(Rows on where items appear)
————

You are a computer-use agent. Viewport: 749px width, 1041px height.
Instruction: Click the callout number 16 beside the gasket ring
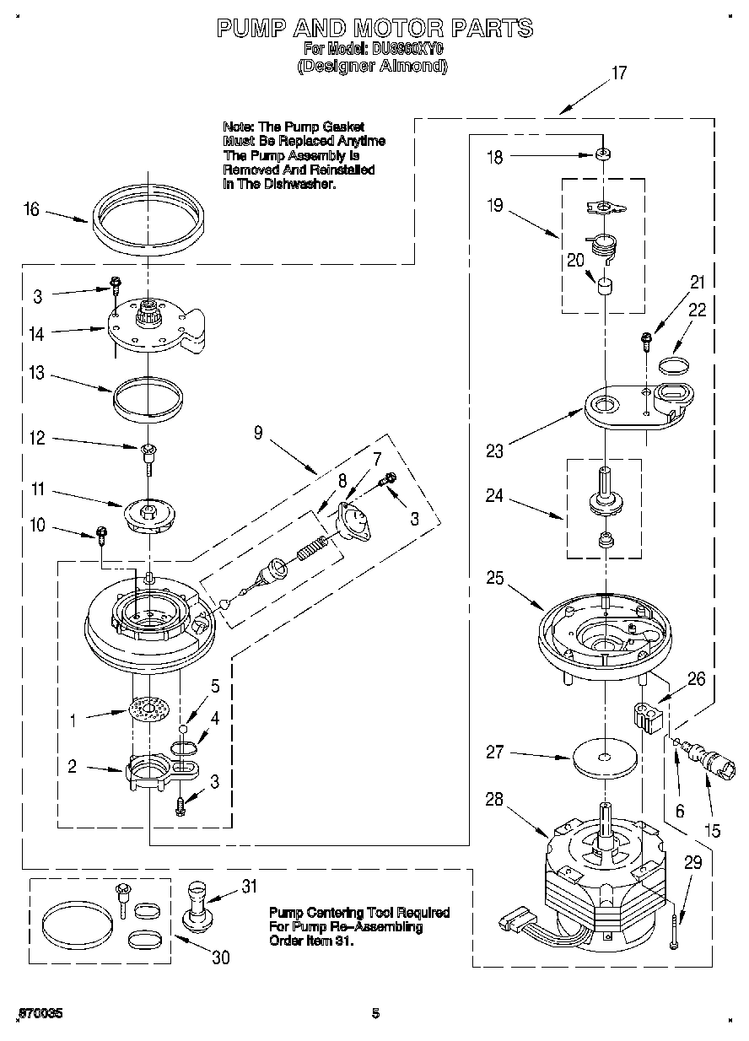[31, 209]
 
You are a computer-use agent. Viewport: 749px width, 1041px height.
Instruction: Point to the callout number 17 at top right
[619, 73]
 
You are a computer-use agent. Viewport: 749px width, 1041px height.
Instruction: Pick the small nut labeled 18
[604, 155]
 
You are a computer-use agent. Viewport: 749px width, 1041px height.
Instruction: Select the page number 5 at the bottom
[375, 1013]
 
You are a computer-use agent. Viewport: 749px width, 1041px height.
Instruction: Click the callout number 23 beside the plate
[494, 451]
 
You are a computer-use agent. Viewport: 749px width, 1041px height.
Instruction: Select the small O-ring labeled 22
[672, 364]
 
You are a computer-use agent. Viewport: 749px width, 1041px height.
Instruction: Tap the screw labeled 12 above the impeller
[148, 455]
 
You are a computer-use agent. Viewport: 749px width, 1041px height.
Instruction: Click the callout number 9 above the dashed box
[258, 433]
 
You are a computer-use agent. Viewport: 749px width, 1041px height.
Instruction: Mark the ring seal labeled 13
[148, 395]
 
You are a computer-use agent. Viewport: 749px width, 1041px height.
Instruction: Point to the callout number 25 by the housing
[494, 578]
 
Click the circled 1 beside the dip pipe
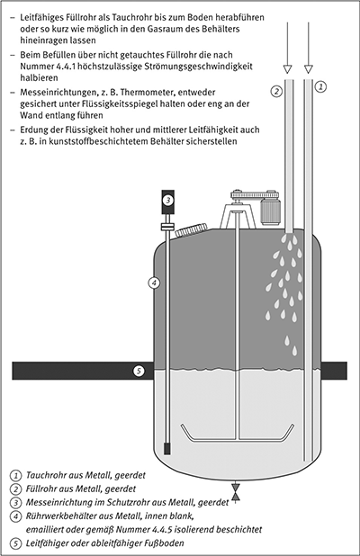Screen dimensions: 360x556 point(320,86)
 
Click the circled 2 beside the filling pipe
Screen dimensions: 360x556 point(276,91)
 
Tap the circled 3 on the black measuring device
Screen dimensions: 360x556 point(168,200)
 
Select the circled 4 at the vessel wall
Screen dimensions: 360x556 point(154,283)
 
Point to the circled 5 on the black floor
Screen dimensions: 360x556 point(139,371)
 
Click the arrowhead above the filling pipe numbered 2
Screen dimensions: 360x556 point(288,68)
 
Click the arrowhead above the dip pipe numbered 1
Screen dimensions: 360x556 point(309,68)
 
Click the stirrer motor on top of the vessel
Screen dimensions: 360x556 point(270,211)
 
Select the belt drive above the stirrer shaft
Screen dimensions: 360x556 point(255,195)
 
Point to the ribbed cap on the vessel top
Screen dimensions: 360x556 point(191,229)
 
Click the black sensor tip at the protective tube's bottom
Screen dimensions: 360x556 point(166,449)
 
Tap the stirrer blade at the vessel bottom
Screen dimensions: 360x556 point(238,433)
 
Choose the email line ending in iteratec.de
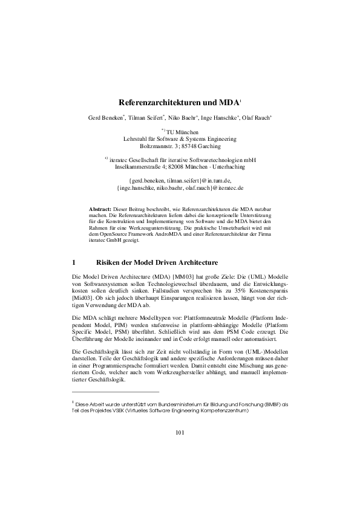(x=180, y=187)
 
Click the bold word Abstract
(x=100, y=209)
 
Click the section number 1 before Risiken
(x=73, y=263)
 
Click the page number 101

————

Job: Format the rows above as a JSON list of strings, one string for each line, with blank lines left out. Omit the pictures from your answer.

Result of this exercise:
[
  "You are a computer-use agent. Viewport: 749px width, 1041px height.",
  "Instruction: Click the callout number 16 beside the gasket ring",
  "[31, 209]",
  "You are a computer-use agent. Viewport: 749px width, 1041px height.",
  "Instruction: Point to the callout number 17 at top right",
  "[619, 73]",
  "You are a computer-use agent. Viewport: 749px width, 1041px height.",
  "Instruction: Pick the small nut labeled 18",
  "[604, 155]",
  "You are a computer-use agent. Viewport: 749px width, 1041px height.",
  "Instruction: Select the page number 5 at the bottom",
  "[375, 1013]",
  "You are a computer-use agent. Viewport: 749px width, 1041px height.",
  "Instruction: Click the callout number 23 beside the plate",
  "[494, 451]",
  "You are a computer-use agent. Viewport: 749px width, 1041px height.",
  "Instruction: Select the small O-ring labeled 22",
  "[672, 364]",
  "You are a computer-use agent. Viewport: 749px width, 1041px height.",
  "Instruction: Tap the screw labeled 12 above the impeller",
  "[148, 455]",
  "You are a computer-use agent. Viewport: 749px width, 1041px height.",
  "Instruction: Click the callout number 9 above the dashed box",
  "[258, 433]",
  "You are a computer-use agent. Viewport: 749px width, 1041px height.",
  "Instruction: Mark the ring seal labeled 13",
  "[148, 395]",
  "You are a computer-use agent. Viewport: 749px width, 1041px height.",
  "Instruction: Point to the callout number 25 by the housing",
  "[494, 578]",
  "Click the circled 1 beside the dip pipe",
  "Screen dimensions: 360x556 point(320,86)",
  "Click the circled 2 beside the filling pipe",
  "Screen dimensions: 360x556 point(276,91)",
  "Tap the circled 3 on the black measuring device",
  "Screen dimensions: 360x556 point(168,200)",
  "Select the circled 4 at the vessel wall",
  "Screen dimensions: 360x556 point(154,283)",
  "Point to the circled 5 on the black floor",
  "Screen dimensions: 360x556 point(139,371)",
  "Click the arrowhead above the filling pipe numbered 2",
  "Screen dimensions: 360x556 point(288,68)",
  "Click the arrowhead above the dip pipe numbered 1",
  "Screen dimensions: 360x556 point(309,68)",
  "Click the stirrer motor on top of the vessel",
  "Screen dimensions: 360x556 point(270,211)",
  "Select the belt drive above the stirrer shaft",
  "Screen dimensions: 360x556 point(255,195)",
  "Point to the ribbed cap on the vessel top",
  "Screen dimensions: 360x556 point(191,229)",
  "Click the black sensor tip at the protective tube's bottom",
  "Screen dimensions: 360x556 point(166,449)",
  "Tap the stirrer blade at the vessel bottom",
  "Screen dimensions: 360x556 point(238,433)",
  "Choose the email line ending in iteratec.de",
  "(x=180, y=187)",
  "Click the bold word Abstract",
  "(x=100, y=209)",
  "Click the section number 1 before Risiken",
  "(x=73, y=263)",
  "Click the page number 101"
]